Все это есть и у Гарсиа-Розы. Главный герой — инспектор Эспиноза — несколько лет как разведен. Во время расследования он сталкивается с двумя привлекательными женщинами и вдруг осознает, что разучился ухаживать ( «я лишился своего прежнего словаря, а новый еще не приобрел. Результат женитьбы» ). Чисто Уэльбек — как и беспомощное одиночество Эспинозы: «Некоторых дома встречает жена, дети или радостно виляющий хвостом пес. Меня — автоответчик» .

НЕВОЗМОЖНОСТЬ №1: МИСТИКА

На предыдущей фразе возникают интересные украинские ассоциации. Классический пример с «Доктором Серафикусом» В. Домонтовича (которого вполне можно считать прямым предшественником Уэльбека) не будем трогать именно из-за классичности.
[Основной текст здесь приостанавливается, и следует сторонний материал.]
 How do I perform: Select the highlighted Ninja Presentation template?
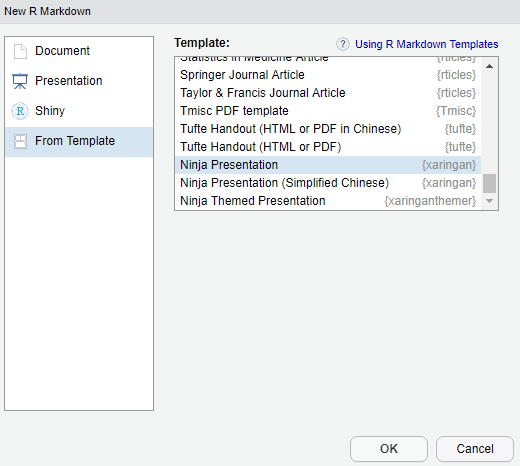tap(328, 165)
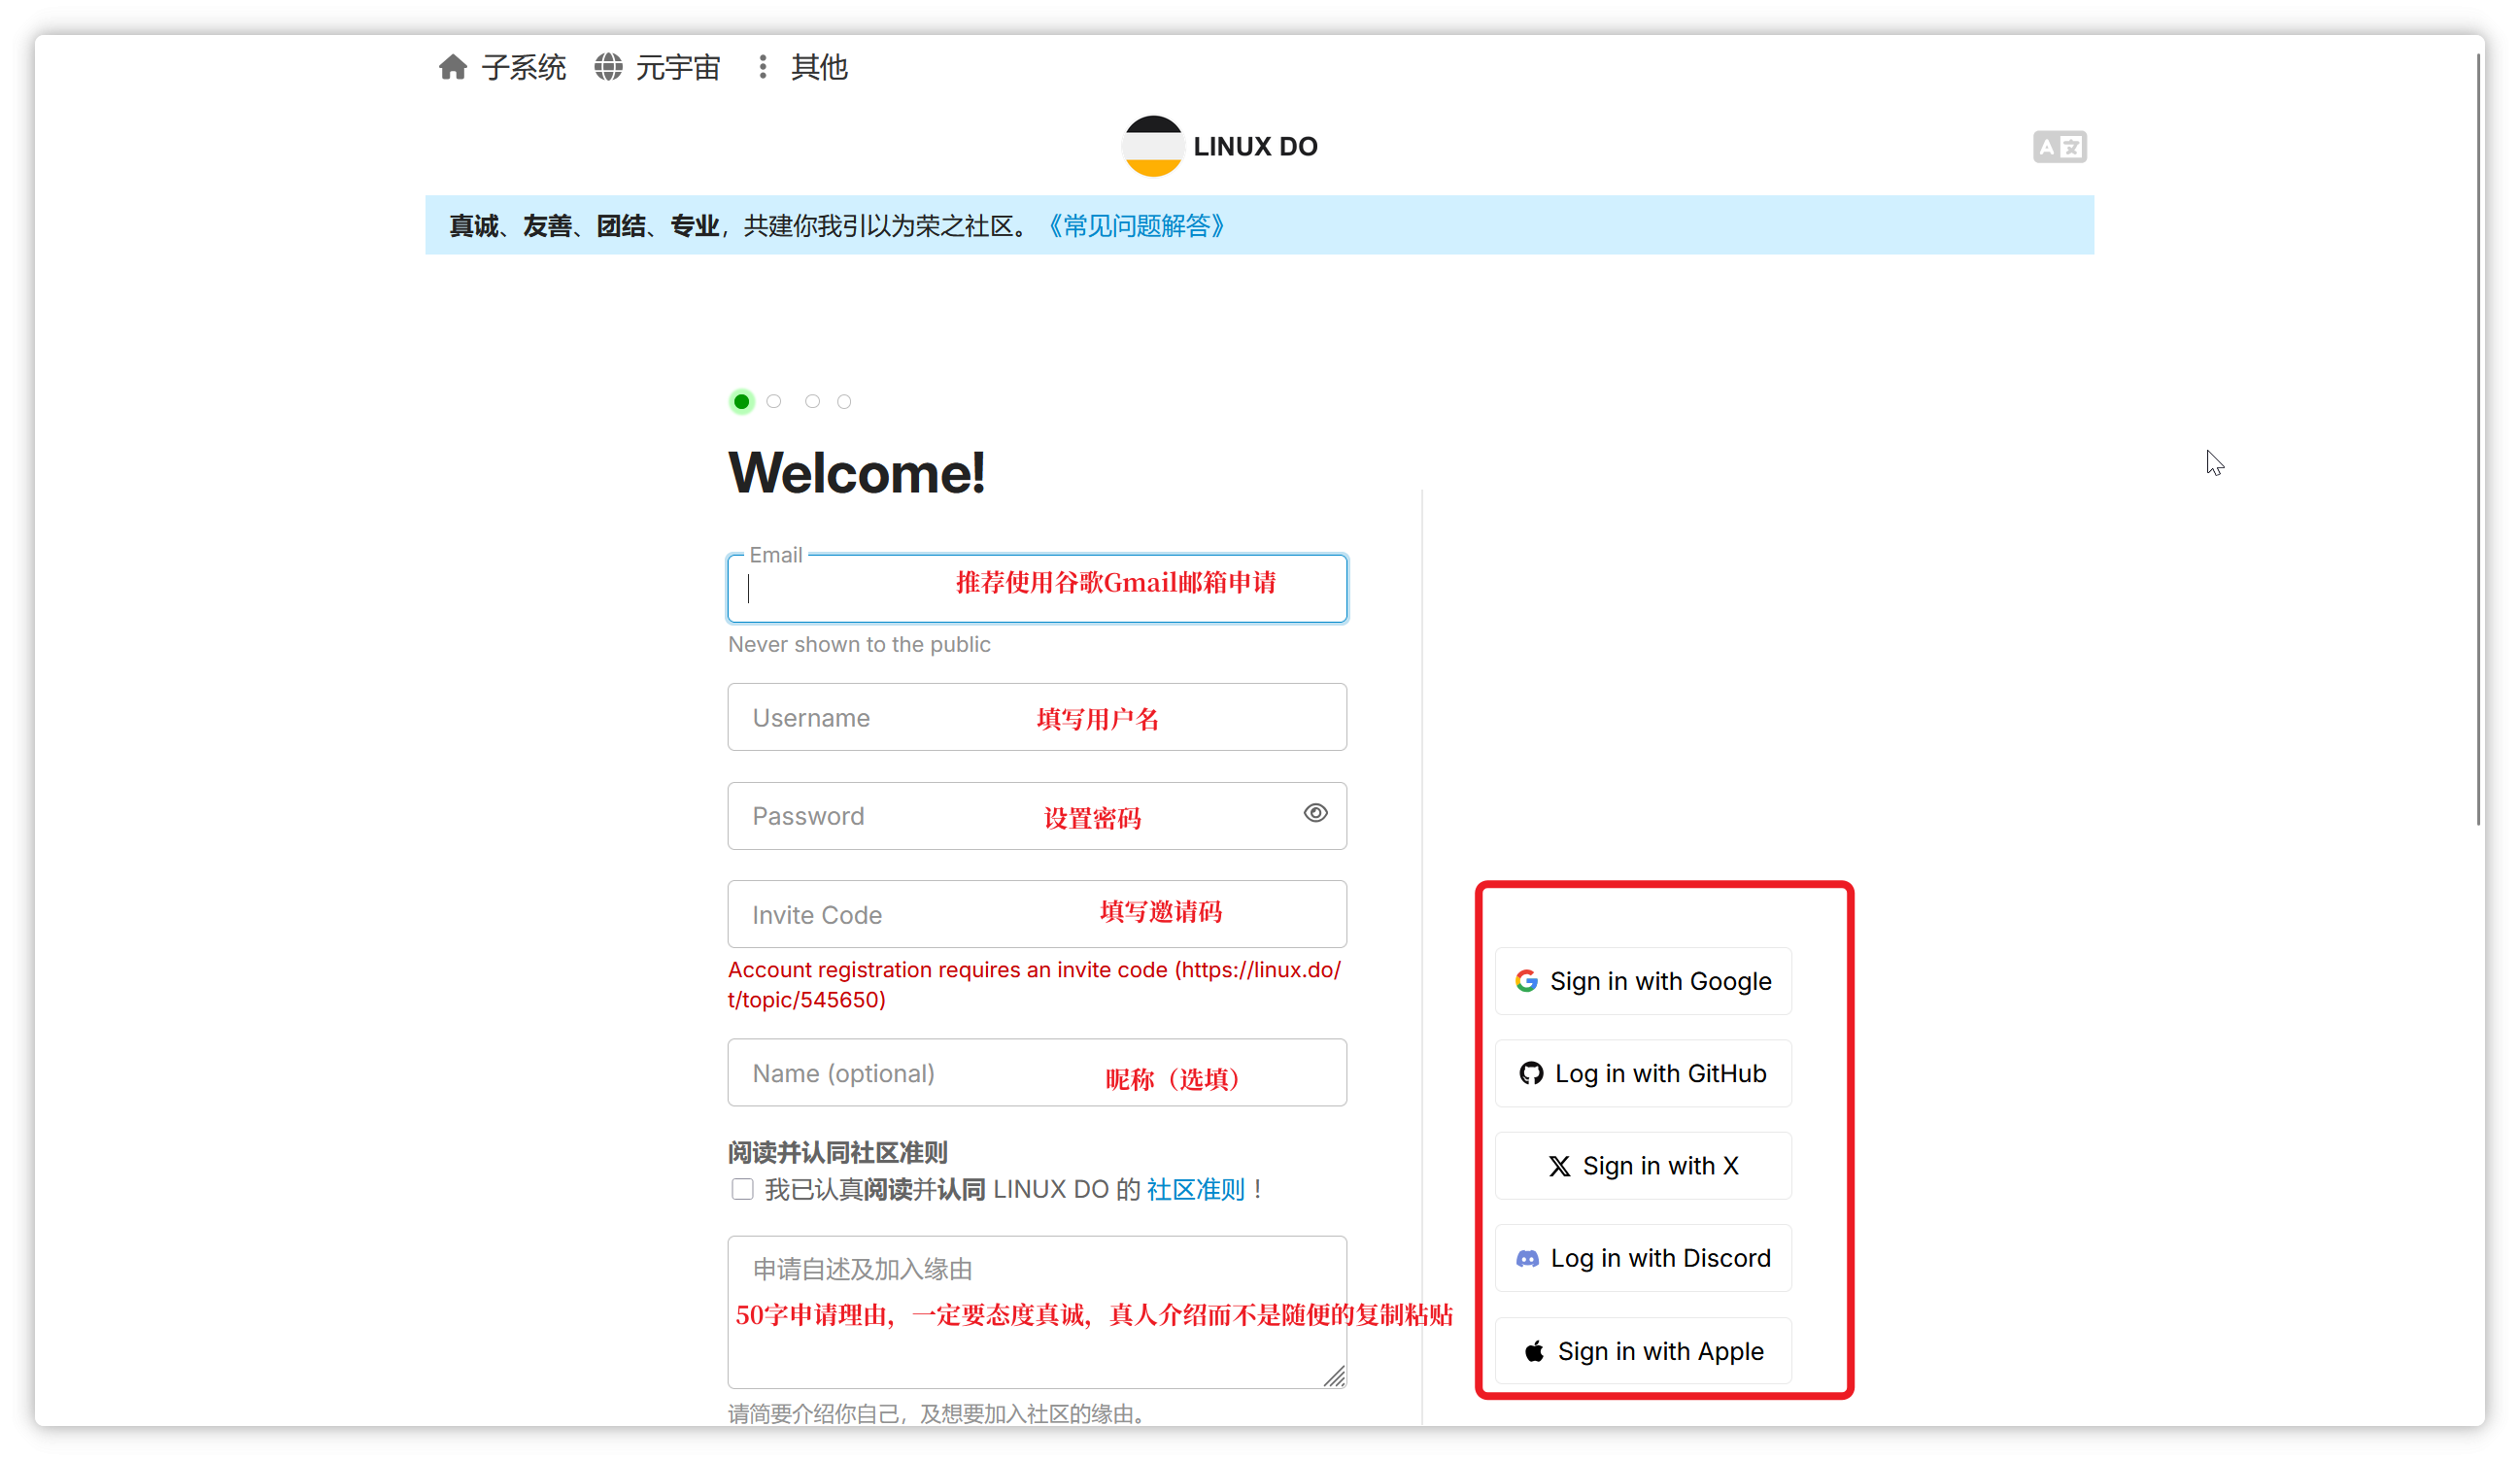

Возьмем последний роман Шкляра «Кров кажана», написанный по детективному лекалу. По фабуле здесь, конечно, ищут физического убийцу, а по сюжету — убийцу метафизического. И оружие у него то же самое, Уэльбековское: «Тобі нема куди поспішати. Тебе ніхто і ніде не жде. Але ти про це ще не знаєш... Це одне з найвишуканіших покарань для людини — довести їй, що поспішати немає куди, бо її ніде і ніхто не жде» .

При формальной тождественности речь здесь идет, по сути дела, о прямо противоположных вещах. Индивидуальное одиночество у Уэльбека или Гарсиа-Розы — это пассивный выбор. Существует система общественных координат настолько автоматизированная, что ее как бы и нет. Она самодостаточна, и потому ей не нужно напоминать о себе каждому отдельному индивидууму. Когда же на этом индивидуальном уровне возникает сбой, сразу срабатывает соответствующая «служба 911» — и персонажи Уэльбека все- таки находят спасение, которое их просто латентно ждало.

Если же этот сбой имеет криминальный характер, возникает детектив. Потому что детектив — это диктатура закона. Когда же закон настолько слаб, что неспособен диктовать всем одинаково, — детектив как литературный жанр просто невозможен. Например у Шкляра, где начальная детективная форма проваливается в трясину неопределенности и необязательности и естественно мутирует там в жанр мистического триллера. Шклярово «тебе ніхто й ніде не чекає» — это не метафорическое Уэльбековское уединение. Это буквально: жизнь в мире вне общественного консенсуса, который обычно именуют законом. Как там у Куркова: «— Ты что-то не в себя.

— Да, я ни в себя, ни в тебя... Нигде... Грустно чего-то».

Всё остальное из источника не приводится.